Presenter Bio - Dr. Amy Buechler-Steubing
Dr. Amy Buechler-Steubing currently serves as the Associate Vice Provost for Strategic Initiatives and Learning Innovation at the University of Texas at San Antonio (UTSA) an R1, Hispanic Serving Institution. In this role she provides visionary leadership to design, implement, and assess innovative approaches that foster student success inside and outside the classroom.
Dr. Buechler-Steubing is a higher education leader with over 26 years of experience advancing student success, learning innovation, and organizational transformation through a deeply student-centered approach. Her expertise spans program development, curriculum and instructional design, teaching, and strategic leadership across diverse student populations, including non-traditional, online, first-generation, transfer, and historically underserved students.

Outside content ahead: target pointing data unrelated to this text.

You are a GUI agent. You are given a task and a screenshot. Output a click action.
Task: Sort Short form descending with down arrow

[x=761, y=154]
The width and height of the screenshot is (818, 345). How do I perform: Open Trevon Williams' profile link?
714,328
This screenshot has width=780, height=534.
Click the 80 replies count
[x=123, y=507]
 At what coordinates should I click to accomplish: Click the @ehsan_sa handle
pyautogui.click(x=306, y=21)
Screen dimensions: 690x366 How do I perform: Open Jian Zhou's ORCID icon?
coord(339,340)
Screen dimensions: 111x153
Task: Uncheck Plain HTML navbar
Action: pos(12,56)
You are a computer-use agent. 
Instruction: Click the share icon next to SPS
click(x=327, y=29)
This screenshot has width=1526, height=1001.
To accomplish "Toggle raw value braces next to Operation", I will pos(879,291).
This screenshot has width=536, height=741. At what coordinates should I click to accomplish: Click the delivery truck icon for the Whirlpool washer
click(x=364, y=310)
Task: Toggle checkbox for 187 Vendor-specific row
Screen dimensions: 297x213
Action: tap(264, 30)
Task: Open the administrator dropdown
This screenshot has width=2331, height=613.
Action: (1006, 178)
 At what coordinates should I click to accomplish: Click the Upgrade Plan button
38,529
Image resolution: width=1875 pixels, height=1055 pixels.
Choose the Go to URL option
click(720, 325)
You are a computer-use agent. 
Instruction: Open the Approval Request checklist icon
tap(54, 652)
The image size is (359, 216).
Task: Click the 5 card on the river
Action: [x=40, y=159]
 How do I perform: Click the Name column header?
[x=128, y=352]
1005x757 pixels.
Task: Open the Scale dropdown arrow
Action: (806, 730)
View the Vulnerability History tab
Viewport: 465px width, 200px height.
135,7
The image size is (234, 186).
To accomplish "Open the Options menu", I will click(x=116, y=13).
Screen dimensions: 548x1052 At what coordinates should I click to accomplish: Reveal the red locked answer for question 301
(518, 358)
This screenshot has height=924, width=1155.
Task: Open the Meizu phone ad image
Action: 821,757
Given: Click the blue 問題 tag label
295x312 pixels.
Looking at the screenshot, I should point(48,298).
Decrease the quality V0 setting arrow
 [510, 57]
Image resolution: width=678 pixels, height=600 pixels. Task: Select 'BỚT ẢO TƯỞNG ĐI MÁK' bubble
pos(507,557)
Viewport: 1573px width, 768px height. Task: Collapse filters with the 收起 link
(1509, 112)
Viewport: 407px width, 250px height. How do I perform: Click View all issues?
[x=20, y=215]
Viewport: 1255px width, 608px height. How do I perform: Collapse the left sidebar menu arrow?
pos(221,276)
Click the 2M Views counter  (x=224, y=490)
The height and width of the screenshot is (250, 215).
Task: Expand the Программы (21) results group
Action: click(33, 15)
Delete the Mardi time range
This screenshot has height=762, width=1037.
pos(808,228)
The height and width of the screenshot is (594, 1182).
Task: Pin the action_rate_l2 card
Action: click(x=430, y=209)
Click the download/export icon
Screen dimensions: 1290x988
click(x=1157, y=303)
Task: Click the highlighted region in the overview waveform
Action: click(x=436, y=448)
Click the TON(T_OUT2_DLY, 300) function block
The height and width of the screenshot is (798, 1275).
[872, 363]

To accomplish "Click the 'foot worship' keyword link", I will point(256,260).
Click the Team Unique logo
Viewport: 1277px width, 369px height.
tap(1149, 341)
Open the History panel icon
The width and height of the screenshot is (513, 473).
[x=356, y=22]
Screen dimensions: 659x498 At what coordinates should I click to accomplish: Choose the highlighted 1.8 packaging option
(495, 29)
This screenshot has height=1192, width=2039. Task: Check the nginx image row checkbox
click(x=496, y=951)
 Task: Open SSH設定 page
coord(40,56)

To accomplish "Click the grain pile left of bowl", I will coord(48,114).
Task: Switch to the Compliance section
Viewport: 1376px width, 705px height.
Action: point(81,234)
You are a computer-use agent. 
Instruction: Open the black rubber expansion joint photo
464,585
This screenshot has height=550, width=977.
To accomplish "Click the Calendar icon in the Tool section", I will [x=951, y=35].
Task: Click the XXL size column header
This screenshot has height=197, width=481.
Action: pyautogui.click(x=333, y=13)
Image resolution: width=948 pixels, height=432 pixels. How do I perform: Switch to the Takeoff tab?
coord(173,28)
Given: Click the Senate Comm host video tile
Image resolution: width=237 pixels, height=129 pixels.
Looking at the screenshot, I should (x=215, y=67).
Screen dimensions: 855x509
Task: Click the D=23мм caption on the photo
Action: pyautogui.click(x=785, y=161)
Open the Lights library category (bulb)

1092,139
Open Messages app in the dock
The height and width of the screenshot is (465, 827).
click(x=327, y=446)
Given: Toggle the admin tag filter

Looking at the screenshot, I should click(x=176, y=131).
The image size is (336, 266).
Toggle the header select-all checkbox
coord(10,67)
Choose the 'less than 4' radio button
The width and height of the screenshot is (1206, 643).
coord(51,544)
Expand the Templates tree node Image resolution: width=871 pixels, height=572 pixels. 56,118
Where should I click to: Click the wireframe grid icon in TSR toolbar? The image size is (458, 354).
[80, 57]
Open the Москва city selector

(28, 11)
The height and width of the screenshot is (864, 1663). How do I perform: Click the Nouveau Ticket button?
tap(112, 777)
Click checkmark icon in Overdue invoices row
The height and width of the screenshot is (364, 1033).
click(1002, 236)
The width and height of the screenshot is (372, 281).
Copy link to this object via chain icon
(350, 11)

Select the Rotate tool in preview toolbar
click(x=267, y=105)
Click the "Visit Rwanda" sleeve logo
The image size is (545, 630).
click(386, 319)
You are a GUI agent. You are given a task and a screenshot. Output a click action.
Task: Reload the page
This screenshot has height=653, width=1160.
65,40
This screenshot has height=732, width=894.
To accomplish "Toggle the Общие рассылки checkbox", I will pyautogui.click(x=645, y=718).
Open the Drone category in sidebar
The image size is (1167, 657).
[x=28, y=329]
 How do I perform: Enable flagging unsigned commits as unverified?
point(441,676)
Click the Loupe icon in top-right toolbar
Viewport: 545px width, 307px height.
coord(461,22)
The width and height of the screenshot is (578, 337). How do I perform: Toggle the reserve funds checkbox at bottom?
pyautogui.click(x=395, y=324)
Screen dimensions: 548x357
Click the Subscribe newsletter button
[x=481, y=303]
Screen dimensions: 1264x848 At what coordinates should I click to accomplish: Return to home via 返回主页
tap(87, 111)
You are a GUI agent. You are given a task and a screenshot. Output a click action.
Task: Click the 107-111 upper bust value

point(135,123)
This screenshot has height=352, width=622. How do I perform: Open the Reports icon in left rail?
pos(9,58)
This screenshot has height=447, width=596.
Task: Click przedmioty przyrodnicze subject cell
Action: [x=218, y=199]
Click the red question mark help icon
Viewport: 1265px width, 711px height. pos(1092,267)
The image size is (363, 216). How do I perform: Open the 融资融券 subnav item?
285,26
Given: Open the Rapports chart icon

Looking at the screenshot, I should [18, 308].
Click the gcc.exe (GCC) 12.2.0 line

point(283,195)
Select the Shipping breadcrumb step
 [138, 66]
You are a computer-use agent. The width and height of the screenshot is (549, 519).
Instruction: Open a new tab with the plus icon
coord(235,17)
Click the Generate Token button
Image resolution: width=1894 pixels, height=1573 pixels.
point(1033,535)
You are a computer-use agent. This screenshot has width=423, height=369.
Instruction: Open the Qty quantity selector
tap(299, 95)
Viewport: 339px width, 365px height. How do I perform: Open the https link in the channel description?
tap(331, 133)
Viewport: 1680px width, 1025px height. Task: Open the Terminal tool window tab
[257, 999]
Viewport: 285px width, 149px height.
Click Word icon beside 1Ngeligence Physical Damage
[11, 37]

She leads innovations and strategic initiatives across UTSA’s collaborative student success ecosystem, directly overseeing several key units within the Division of Student Success, providing strategic leadership across seven College Student Success Centers, and guiding multiple cross-functional project teams.
She champions data-informed curricular redesign, evidence-based pedagogical
practices, and collaborative approaches that position students not only as learners, but as partners in shaping the university experience. In 2023, she was appointed UTSA’s first Academic Innovation Fellow, leading, co-creating, and collaborating on major initiatives to build AI literacies among faculty, staff, and students; support responsible and effective use of generative AI; expand micro-credential and digital fluency opportunities; strengthen support for online learners; and enhance use of the LMS to advance student success.
Dr. Buechler-Steubing has presented at numerous conferences on student success and
innovation in higher education over two decades. She also serves as co-PI on several
grants focused on student thriving and learning innovation including a $7.2 million U.S.
Department of Education Postsecondary Student Success grant and leads research
examining pathways to thriving for UTSA students.